The startup company Cryptosat, which is developing a Trusted Execution Environment for use in space, has successfully completed a seed funding of $3 million. The company intends to use the funds that it has received from the private round to promote its objective of building cryptographic applications that are physically isolated and housed in an orbiting spacecraft.
Cryptosat’s goal of a tamper-proof root-of-trust achieved by complete device isolation struck a chord with investors who took part in the company’s private round of funding and was led by the company’s co-founders, Yonatan Winetraub and Yan Michalevsky. Along with Inflection, GoAhead Ventures, DoraHacks, and the founders of Phala Network, Protocol Labs participated in the pre-seed raise. Protocol Labs is well known for its support of Filecoin and the development of IPFS.

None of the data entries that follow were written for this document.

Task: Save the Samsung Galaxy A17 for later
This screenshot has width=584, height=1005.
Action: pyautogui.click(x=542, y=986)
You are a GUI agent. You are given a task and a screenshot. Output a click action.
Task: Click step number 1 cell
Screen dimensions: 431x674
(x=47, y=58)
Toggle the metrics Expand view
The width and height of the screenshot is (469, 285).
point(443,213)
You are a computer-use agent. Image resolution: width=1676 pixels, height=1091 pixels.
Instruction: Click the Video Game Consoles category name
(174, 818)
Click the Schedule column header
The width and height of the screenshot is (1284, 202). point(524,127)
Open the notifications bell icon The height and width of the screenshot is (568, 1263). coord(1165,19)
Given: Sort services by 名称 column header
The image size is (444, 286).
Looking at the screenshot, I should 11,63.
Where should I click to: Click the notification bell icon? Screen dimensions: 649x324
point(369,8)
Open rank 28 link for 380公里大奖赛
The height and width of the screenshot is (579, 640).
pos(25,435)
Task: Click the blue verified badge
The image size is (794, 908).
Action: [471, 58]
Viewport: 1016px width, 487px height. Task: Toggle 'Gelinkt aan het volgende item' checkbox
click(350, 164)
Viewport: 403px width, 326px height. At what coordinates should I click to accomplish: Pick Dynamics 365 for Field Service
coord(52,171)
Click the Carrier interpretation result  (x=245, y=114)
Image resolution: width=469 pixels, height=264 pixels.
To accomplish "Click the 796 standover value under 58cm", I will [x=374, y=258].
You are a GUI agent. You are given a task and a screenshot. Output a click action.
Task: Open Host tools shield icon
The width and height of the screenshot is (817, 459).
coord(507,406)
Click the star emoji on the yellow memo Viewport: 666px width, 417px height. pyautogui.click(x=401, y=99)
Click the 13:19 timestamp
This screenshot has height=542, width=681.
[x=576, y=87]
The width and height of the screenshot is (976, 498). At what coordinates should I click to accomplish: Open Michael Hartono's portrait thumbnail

Cryptosat has already started exploring the possibility of developing collaborations with other firms who are keen on the development of a trusted execution environment in space. Among these is the creation of a Random Beacon for the Velas blockchain, which will allow for the generation and transmission of trustworthy randomness from outer space.
Unlock New Opportunities In The Realm Of Computing
Protocol Labs is also collaborating with Cryptosat to test out time-based cryptographic primitives hosted in space. These primitives include Verifiable Delay Functions (VDFs). These have the ability to open up new doors in the field of computing, as well as guarantee the highest levels of trust and transparency, and their applications range from blockchain technology to the protection of online transactions.
By employing its own satellites, which it has constructed from the ground up, Cryptosat is able to guarantee that no other party has tampered with the computing environment prior to the satellite’s deployment into orbit. This offers a one-of-a-kind guarantee that the operations that are carried out aboard the satellite cannot be tampered with by any parties, not even nation-state actors.
In response to this partnership, the Chief Executive Officer of Velas, Farkhad Shagulyamov, stated that Random Beacons ought to be unpredictable and impervious to any kind of manipulation. He stated that the company is confident that their relationship with Cryptosat would assist them in developing a high-quality Random Beacon, which is unique within the contemporary crypto market and does not have any counterparts.
Yan Michalevsky, one of the co-founders of Cryptosat, has stated that the company offers unrivaled integrity, secrecy, and authenticity guarantees when performing the most sensitive cryptographic activities. These guarantees are made possible through the utilization of space, which offers the highest possible level of physical protection.
Powering Blockchain & Cryptographic Protocols With Satellites
Given the necessity to demonstrate the inviolability of the procedure and reassure consumers that there has been no interference, trusted setups are among the most crucial components of cryptography. In particular, trusted setups are used as bootstraps for common SNARK systems, the safety of which is based on this crucial stage in the conception process.
Since a trustworthy arrangement in outer space eradicates the prospect of a physical hack or an entrance into a network, the region near Earth’s orbit has emerged as a new front in the fight to develop unbreakable cryptography. Satellites that are used to power blockchain and other cryptographic protocols are built and launched by Cryptosat. Since they are not physically reachable, satellites are ideally suited to play the role of the most secure root-of-trust, which ensures the privacy and authenticity of critical computations and data.
These tamper-proof satellites have the potential to serve a wide variety of use cases, such as transaction signing, trusted configurations for cryptographic algorithms, a randomness oracle, a time-oracle (VDF), and many more. The members of the Cryptosat team have experience in aerospace engineering, applied security, and cryptography. Yonatan Winetraub and Yan Michalevsky are both Stanford PhD alumni and are founding members of the company.
In 2018, they published the SpaceTEE paper, which was the first to offer the concept of making use of small satellites for the purpose of securing critical cryptographic operations and protocols. It was in May of 2022 when they successfully put their first satellite, Crypto1, into orbit. An experiment carried out by the team aboard the International Space Station was successfully concluded in March of 2022. More information can be found on the Cryptosat Medium publication.